Seeger and his group are responsible for managing all of the parent company’s North America land holdings, though most of its hands-on real estate projects are in the Charleston region. Unlike the labor-intensive paper mill, which under Westvaco and MeadWestvaco employed thousands of area residents for more than 70 years, the development subsidiary has a modest payroll of about 100.
But the subsidiary, with virtually no debt and thousands of valuable acres at its disposal, is hardly an afterthought in the executive suite at the parent company’s Richmond, Va., headquarters.
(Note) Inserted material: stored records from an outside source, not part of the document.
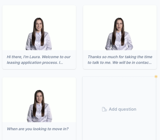The height and width of the screenshot is (140, 160).
Task: Click the truncated "leasing application process" text line
Action: pyautogui.click(x=35, y=63)
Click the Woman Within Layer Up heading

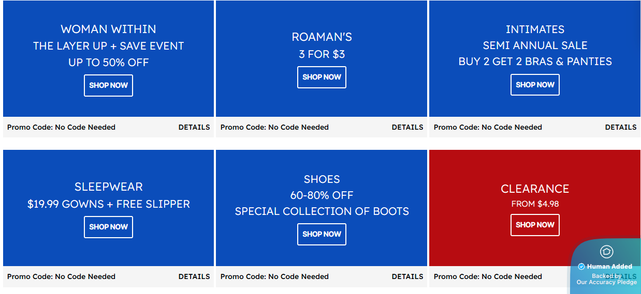(108, 29)
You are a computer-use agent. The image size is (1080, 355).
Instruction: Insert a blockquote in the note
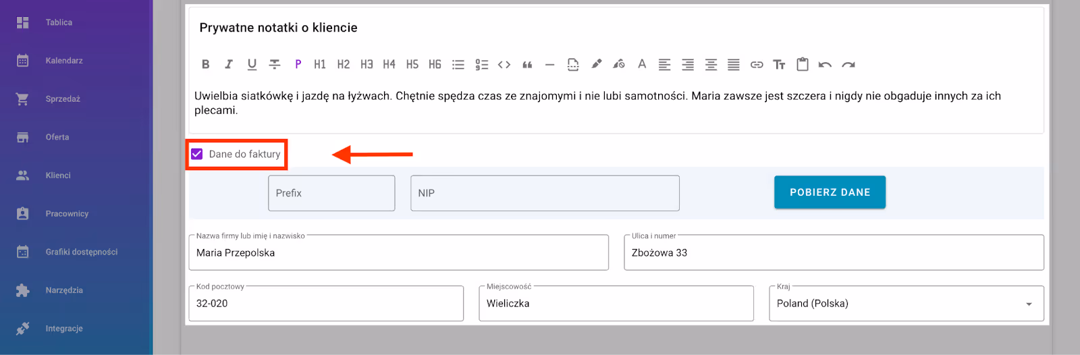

It’s now considered one of several “core” businesses at MeadWestvaco, which now breaks out the results of the real estate unit in its financial statements.
“The great thing is that we have 100 percent support of senior management,” Seeger said.
For MeadWestvaco, this is its second go-around as a real estate developer in the Charleston region. In a past life, it was instrumental in the creation of Crowfield Plantation in Goose Creek and the Ashborough subdivision in Summerville before taking an extended break from the business.
With CEO John Luke handling the announcement, the company marked its return in 2007 with East Edisto, a nearly 79,000-acre swath that runs from Summerville to Ravenel. Plans call for it to be built out over decades into a mix of homes, businesses, schools and conservation areas. In 2008, the company plunked down $25 million to repurchase the 5,000-acre Parks of Berkeley tract near Summerville for another huge master-planned community.
“John Luke feels a strong sense of kinship for the Lowcountry and really wants to make sure that whatever we do here is done right,” Seeger said.
Seeger added that the outlook for the Charleston region remains bright over the long run. The biggest short-term hurdle is the stubbornly sluggish business conditions, even for a developer with deep pockets and patient investors, but it’s “a good time to plan” and prepare for the eventual rebound.
“It probably set back some of our financial projections a couple of years although we’ve still been able to do some really good business like the TBC deal in the depths of the recession,” Seeger said.